_TRECHO PARA LEITURA_:
4. THEORIA GREGA. O SAGRADO

JOSEF PIEPER

(Mário Rosa)

Josef Pieper nasceu em 1904, na Alemanha, e morreu em 1997. A partir de 1950 foi professor na Faculdade de Filosofia de Münster. (Sobre este autor, veja-se a recensão no separador VII – Cultura Cristã Ocidental Contemporânea, Grandes Filósofos do séc. XX, Josef Pieper).

 

Para o tema que nos ocupa, destaco dois livros seus.

 

Existe uma grande discussão sobre a influência que o cristianismo recebeu da cultura grega. No livro Introdução ao Cristianismo, Joseph Ratzinger trata amplamente este tema. O que ali não é abordado, e é importante fazê-lo, é que hoje em dia quando falamos do conhecimento grego nem nos apercebemos que já o interpretamos a partir de categorias modernas, o que torna o problema insolúvel.

_LINHAS EXIBIDAS_:

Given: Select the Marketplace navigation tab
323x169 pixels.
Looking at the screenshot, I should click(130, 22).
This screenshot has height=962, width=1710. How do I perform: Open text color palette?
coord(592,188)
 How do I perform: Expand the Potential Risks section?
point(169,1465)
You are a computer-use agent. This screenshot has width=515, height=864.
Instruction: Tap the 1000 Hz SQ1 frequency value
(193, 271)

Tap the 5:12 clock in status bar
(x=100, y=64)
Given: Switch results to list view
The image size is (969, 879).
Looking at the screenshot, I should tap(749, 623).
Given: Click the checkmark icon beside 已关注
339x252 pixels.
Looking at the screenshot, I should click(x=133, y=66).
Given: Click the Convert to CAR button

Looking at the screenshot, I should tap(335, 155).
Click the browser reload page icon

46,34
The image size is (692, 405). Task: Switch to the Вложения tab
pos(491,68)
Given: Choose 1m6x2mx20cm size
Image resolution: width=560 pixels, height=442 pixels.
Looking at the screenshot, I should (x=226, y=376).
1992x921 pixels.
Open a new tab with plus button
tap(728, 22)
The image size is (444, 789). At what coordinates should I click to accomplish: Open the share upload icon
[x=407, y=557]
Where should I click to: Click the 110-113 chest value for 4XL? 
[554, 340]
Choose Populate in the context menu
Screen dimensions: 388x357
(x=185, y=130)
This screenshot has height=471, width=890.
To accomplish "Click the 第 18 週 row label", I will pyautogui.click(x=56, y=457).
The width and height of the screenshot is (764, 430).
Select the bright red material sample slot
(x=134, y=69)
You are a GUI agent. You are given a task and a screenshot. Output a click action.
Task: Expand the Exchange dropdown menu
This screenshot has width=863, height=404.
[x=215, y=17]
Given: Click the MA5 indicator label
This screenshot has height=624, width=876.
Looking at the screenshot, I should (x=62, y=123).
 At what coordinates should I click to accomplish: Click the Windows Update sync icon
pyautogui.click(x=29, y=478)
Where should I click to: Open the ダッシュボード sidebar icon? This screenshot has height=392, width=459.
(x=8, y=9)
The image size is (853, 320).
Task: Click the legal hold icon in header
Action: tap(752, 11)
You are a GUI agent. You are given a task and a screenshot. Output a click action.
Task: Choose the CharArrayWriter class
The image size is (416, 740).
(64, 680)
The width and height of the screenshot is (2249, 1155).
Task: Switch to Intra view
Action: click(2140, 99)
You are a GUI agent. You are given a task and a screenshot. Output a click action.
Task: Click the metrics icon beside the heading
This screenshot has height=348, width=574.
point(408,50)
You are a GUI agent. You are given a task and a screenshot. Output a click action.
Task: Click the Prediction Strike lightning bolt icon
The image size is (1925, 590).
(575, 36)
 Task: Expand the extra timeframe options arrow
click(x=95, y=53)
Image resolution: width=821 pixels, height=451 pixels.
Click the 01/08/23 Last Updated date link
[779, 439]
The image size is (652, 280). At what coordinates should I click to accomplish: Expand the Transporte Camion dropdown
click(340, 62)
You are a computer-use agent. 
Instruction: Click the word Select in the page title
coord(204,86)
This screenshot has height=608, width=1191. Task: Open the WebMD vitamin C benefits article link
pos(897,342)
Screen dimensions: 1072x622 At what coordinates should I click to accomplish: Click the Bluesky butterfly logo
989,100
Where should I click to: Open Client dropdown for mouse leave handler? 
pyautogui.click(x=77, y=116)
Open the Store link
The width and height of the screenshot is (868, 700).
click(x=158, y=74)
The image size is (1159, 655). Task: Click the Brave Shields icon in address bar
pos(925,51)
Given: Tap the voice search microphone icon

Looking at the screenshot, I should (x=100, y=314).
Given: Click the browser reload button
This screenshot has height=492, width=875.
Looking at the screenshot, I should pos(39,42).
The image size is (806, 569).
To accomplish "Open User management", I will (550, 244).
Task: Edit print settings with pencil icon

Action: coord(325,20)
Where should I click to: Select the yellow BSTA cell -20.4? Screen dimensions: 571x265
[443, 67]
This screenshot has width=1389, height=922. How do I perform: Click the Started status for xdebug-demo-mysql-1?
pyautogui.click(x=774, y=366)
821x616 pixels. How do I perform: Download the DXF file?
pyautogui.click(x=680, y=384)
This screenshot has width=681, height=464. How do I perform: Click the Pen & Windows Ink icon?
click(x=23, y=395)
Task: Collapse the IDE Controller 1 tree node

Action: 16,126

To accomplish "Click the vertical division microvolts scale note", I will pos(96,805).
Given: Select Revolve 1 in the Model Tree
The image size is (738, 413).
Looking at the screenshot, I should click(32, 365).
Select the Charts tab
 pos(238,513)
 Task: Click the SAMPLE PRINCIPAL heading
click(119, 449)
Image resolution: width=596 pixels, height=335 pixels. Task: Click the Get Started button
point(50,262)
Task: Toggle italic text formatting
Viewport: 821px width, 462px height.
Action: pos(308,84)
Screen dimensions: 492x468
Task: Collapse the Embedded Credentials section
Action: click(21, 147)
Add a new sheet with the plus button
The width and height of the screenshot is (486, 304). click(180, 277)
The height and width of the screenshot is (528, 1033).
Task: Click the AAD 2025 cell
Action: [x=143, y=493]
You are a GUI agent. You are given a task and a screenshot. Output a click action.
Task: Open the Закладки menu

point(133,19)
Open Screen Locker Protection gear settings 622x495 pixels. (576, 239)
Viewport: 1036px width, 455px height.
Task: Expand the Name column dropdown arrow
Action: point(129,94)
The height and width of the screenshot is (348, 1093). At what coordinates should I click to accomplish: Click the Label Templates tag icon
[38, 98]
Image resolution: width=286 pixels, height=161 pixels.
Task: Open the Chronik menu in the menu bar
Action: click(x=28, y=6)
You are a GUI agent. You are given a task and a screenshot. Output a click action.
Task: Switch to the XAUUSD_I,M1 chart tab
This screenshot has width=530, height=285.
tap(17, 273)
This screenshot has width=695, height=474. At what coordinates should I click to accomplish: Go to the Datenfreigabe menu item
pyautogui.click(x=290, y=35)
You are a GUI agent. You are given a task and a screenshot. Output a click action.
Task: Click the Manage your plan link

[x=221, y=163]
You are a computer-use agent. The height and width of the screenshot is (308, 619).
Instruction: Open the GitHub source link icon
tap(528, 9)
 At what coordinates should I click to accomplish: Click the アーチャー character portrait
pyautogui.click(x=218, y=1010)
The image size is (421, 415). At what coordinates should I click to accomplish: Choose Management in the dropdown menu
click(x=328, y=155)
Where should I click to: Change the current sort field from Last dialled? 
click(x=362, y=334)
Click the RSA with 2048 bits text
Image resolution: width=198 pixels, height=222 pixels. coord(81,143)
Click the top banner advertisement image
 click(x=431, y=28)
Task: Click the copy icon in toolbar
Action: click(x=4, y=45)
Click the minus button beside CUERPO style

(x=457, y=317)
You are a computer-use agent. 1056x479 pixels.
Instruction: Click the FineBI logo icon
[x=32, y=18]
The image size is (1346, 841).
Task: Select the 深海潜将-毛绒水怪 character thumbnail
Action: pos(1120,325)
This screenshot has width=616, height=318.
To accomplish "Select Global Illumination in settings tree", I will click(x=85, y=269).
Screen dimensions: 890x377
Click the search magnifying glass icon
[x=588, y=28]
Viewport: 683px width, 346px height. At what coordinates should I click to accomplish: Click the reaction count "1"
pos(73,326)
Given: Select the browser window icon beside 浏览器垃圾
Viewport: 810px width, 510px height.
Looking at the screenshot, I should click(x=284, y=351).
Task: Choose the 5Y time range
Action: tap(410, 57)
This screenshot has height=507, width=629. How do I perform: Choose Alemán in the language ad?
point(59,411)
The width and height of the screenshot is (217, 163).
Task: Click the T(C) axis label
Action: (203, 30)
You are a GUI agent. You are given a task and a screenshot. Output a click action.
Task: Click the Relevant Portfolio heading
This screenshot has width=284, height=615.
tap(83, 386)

_INSTRUÇÕES DO EXERCÍCIO_:
Por favor, dê continuidade ao trecho sobre Josef Pieper e a theoria grega, começando logo após a última frase apresentada.

_RESPOSTA DO EXERCÍCIO_:
Musse und Kult (edição inglesa: Leisure, the Basis of Culture, com uma introdução de T.S. Eliot; edição espanhola Ocio e Culto). Este livro constitui uma defesa do ócio frente à «tirania do mundo do trabalho». Mostra como até o intelectual passou de ser um contemplativo a um “trabalhador”. E a génese desta transmutação é clara: «A Idade Média distingue a razão como ratio da razão como intellectus. A ratio é a faculdade do pensar discursivo, do procurar e investigar, do abstrair, do precisar e concluir. O intellectus, pelo contrário, é o nome da razão enquanto faculdade do simplex intuitus, da “simples visão”, à qual se oferece o verdadeiro como ao olho a paisagem». Ora, se a objectualidade do objecto do intellectus, na filosofia moderna, fica confinada a algo a priori, portanto, a algo meramente formal, então o exercício da razão é tão só actividade, “trabalho”. Não há espaço para a contemplação mas apenas para a observação, passando esta a ser, como refere Jünger, um “acto agressivo”.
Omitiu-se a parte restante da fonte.